◆ **EXERCISE**:
Every line with "height" in it should be copied from the data.

◆ **DATA TO PROCESS**:
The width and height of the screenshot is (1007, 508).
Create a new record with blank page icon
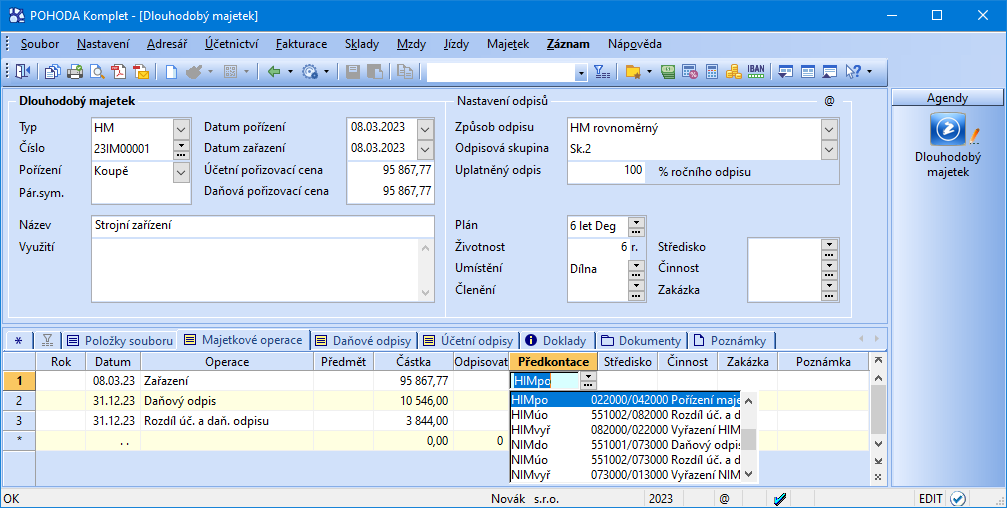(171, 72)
==
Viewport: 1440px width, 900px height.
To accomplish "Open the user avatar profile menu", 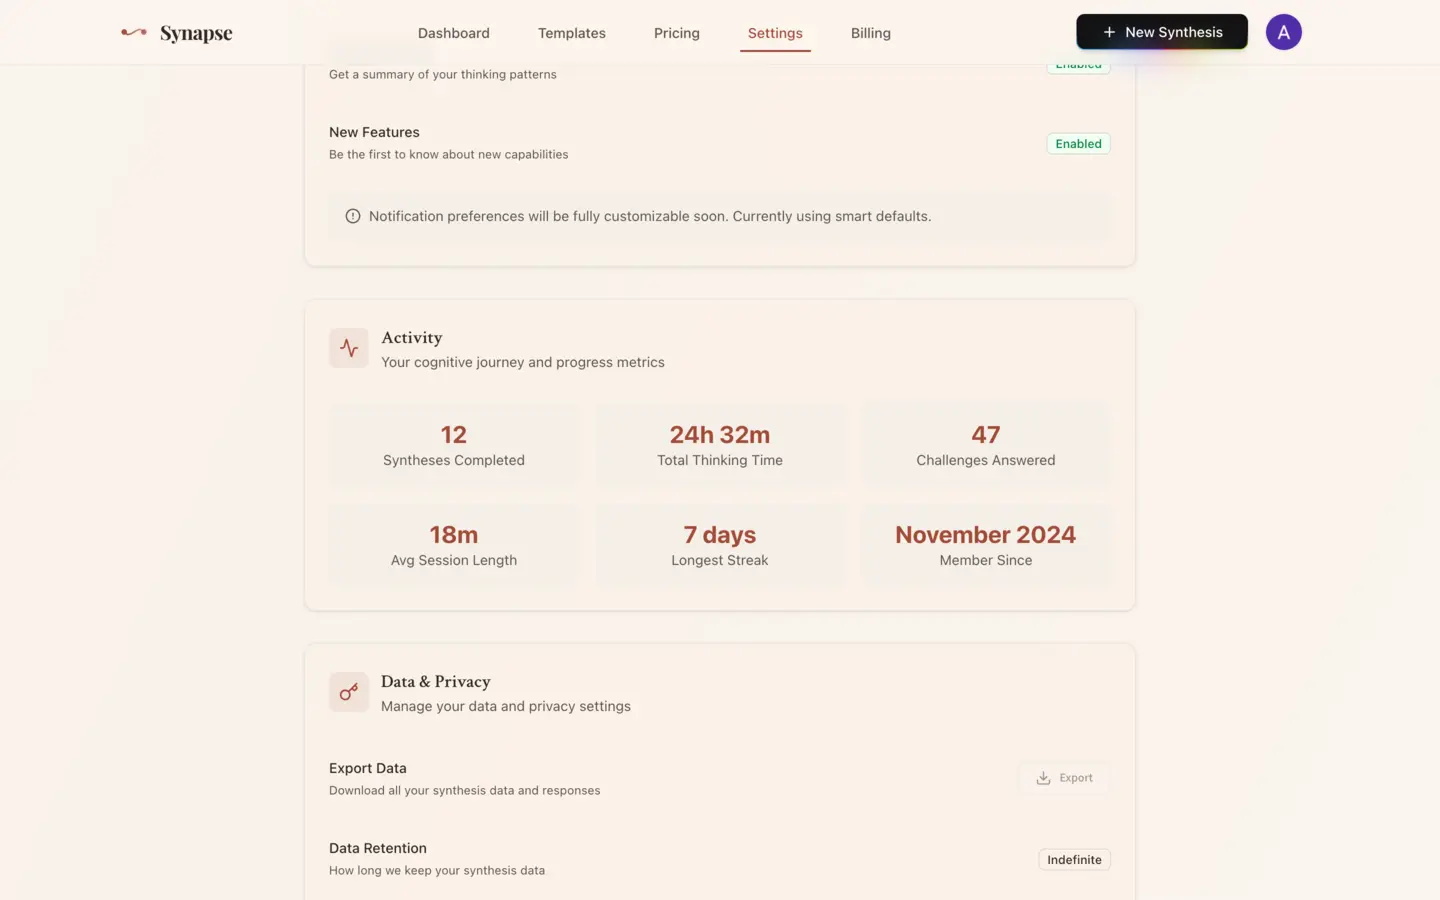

◆ **EXPECTED OUTPUT**:
The width and height of the screenshot is (1007, 508).
Viewport: 1440px width, 900px height.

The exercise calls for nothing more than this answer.